A beauty salon in Kabul, Afghanistan, July 8.

Photo: Nava Jamshidi/Getty Images

Quickly and silently, women in Afghanistan are losing their identities. Last week the Taliban confirmed that all beauty salons in the country must close up shop in one month. According to the Taliban, these establishments present issues in Islamic law and impose unfair burdens on the families of grooms-to-be who traditionally cover a bride’s services. But Afghan beauty salons have always been more than a place to get a hairstyle or eyebrow threading. It’s where women go to look beautiful, even if that beauty can only be seen in the privacy of a home or a segregated wedding hall.

The salons were also one of the last places where women were allowed to gather, earn an income and exist apart from men. In a sea of burqas, nothing differentiates one woman from another. But a salon thrives on the idea that a curl or a bright red lipstick can set you apart.

For many in the U.S., the salon ban may seem like a sad but minor footnote in Afghanistan’s long, tragic history. But this moment holds particular weight because it highlights how quickly Afghan women have lost everything that defines them since the Taliban returned to power in 2021.

In two short years, women and girls have lost access to every intellectual area of the country. Women who once were doctors, teachers and students have been reduced to one feature: their womanhood. Strict dress codes and the beauty salon ban have even denied women their femininity. It’s chilling to imagine what might be next.

As the coauthor of a book on women’s rights in Afghanistan, I’ve followed this disintegration closely. The book recounts the story of Sola Mahfouz, who escaped Afghanistan in 2016. Sola grew up in Kandahar, a conservative city whose values have since been imposed on the rest of the country. When she was 11, a group of men came to her door and threatened to throw acid in her face if she continued her education. For the next nine years Sola was confined to her family’s compound. She seldom ventured beyond its walls.

When Sola did leave home, it was usually to attend a wedding. Traditionally, Afghan women accompany the bride while she has her hair and makeup done before the ceremony. On such occasions, sisters and cousins spend hours crowded in a salon brimming with excitement, laughter and anticipation.

Hearing Sola’s memories, I wondered at the freedom that small room must have offered. It would have been a welcome break from unrelenting cooking and cleaning and a rare chance for a woman to make decisions about herself, even if only aesthetic ones. Sola said that for many girls, the small taste of the outside world became their escape from reality, providing them with the strength to go on with their daily lives.

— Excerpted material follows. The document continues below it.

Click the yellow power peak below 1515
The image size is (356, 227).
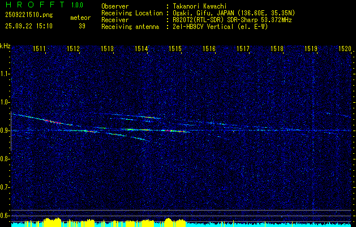[168, 220]
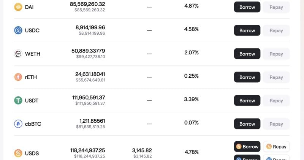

Today there are echoes of Sola’s story in the story of every young Afghan woman. But these women are rapidly losing even the small freedoms that Sola once cherished. Through bans and decrees, the Taliban are posing a dire question: When you take away a woman’s job, her education and her smallest freedoms, does she have anything left?

Ms. Kapoor is a co-author of “Defiant Dreams: The Journey of an Afghan Girl Who Risked Everything for Education.”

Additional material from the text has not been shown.